Dans l'essai terrain sur trois mois sur 211 chats, 629 prises au total, presque la moitié des comprimés (48 %) ont été avalés spontanément par les chats sans être mélangés de la nourriture. Le comprimé était pris dans un bol vide ou sur le sol (38 %) ou présenté dans la main (10 %). En l'absence de prise spontanée sans nourriture, le protocole de l'étude clinique obligeait de tenter d'abord de faire avaler le comprimé en le plaçant dans la bouche. Ce mode d'administration correspond à 29 % des prises dans cette étude. En dernier lieu, les comprimés restants (23 %) ont été ingérés en étant mélangés dans de la nourriture. Au final, les 211 propriétaires ont toujours réussi à faire ingérer à leurs chats les comprimés une fois par mois pendant trois mois, soit 100 % des 629 prises.

Une biodisponibilité de 100 % dans la nourriture

En pratique, il sera sans doute plus facile de mélanger le comprimé avec un peu de nourriture. Car, pour des raisons de biodisponibilité, il est indispensable que le comprimé soit ingéré avec un aliment (ou juste après un repas). La biodisponibilité est de 106 % avec le repas contre 8 % chez le chat à jeun. Une biodisponibilité de plus de 100 % caractérise souvent un cycle entérohépatique. L'élimination est d'ailleurs principalement biliaire sous forme inchangée dans les fèces. La demi-vie d'élimination est d'environ 30 jours chez les chats comme pour les chiens. Mais, elle est plus rapide chez les chatons âgés de 8 semaines (environ 7 jours).

La posologie minimale (≥ 6 mg/kg) est beaucoup plus faible que chez les chiens (≥ 20 mg/kg).

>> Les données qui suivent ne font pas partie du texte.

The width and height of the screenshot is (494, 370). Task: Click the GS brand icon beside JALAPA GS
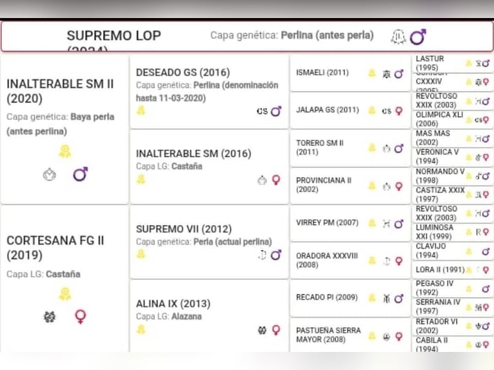[386, 111]
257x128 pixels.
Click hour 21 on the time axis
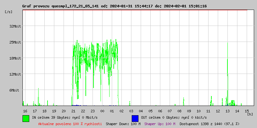pos(73,111)
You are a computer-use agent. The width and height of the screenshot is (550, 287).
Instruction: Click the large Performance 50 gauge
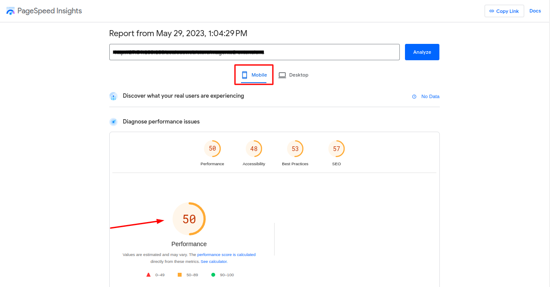coord(189,219)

Elle s'appuie sur des analyses PK/PD (pharmacocinétique-pharmacodynamie) originales pour les APE.

  • Contre Ixodes ricinus, l'analyse PK/PD conclut à une dose minimale de 5,5 mg/kg pour maintenir des concentrations plasmatiques efficaces pendant au moins 30 jours : > 90 % d'efficacité contre cette tique sur 75 % des chats.
  • Contre les puces, plus sensibles que les tiques, la dose minimale est seulement de 3 mg/kg pour tuer 95 % des puces pendant au moins 30 jours sur 75 % des chats.

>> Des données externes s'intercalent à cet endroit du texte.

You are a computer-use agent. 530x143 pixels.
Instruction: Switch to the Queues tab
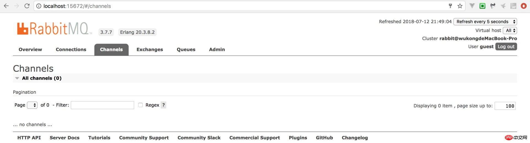186,50
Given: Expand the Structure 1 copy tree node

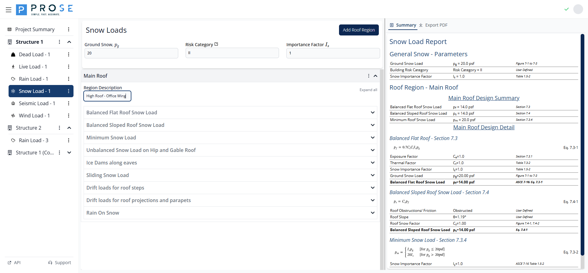Looking at the screenshot, I should tap(69, 153).
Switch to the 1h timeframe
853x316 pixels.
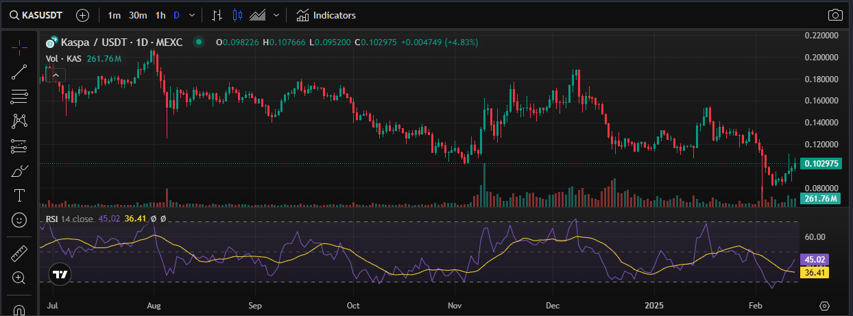tap(160, 15)
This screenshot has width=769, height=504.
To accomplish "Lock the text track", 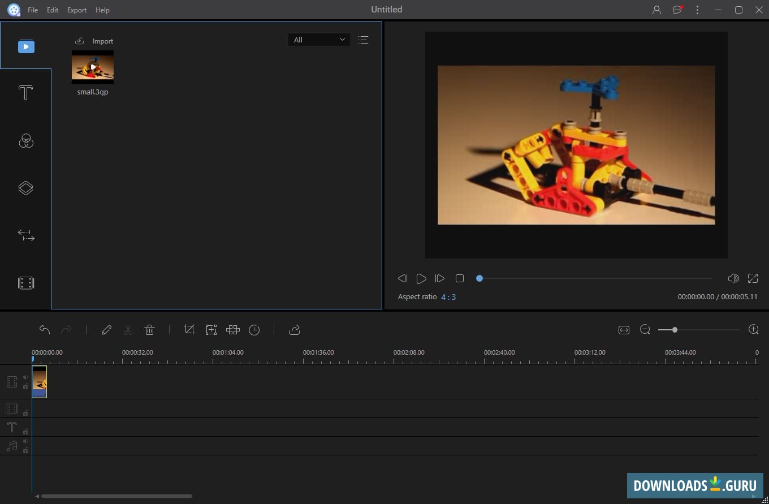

Des essais en infestations expérimentales et les essais terrain en Europe ont ensuite confirmé l'efficacité de cette posologie. En infestations expérimentales,

  • 98,8 % des puces et des tiques présentes au moment de la prise du comprimé sont tuées en 8 heures pour les puces et 18 heures pour les tiques (Ixodes ricinus).
  • Un mois plus tard, lors de réinfestations, 99,7 % des puces sont tuées en 12 heures et 98,9 % des tiques (Ixodes ricinus).

« Aucun effet indésirable » même en surdosage à 130 mg/kg

Comme pour les chiens, « aucun effet indésirable connu » n'est mentionné dans le résumé officiel des caractéristiques du produit (RCP) approuvé par l'Agence européenne du médicament. Même en surdosage sur des chatons âgés de 8 semaines traités jusqu'à 130 mg/kg pendant huit mois consécutifs, « aucun effet indésirable n'a été observé » ajoute le RCP.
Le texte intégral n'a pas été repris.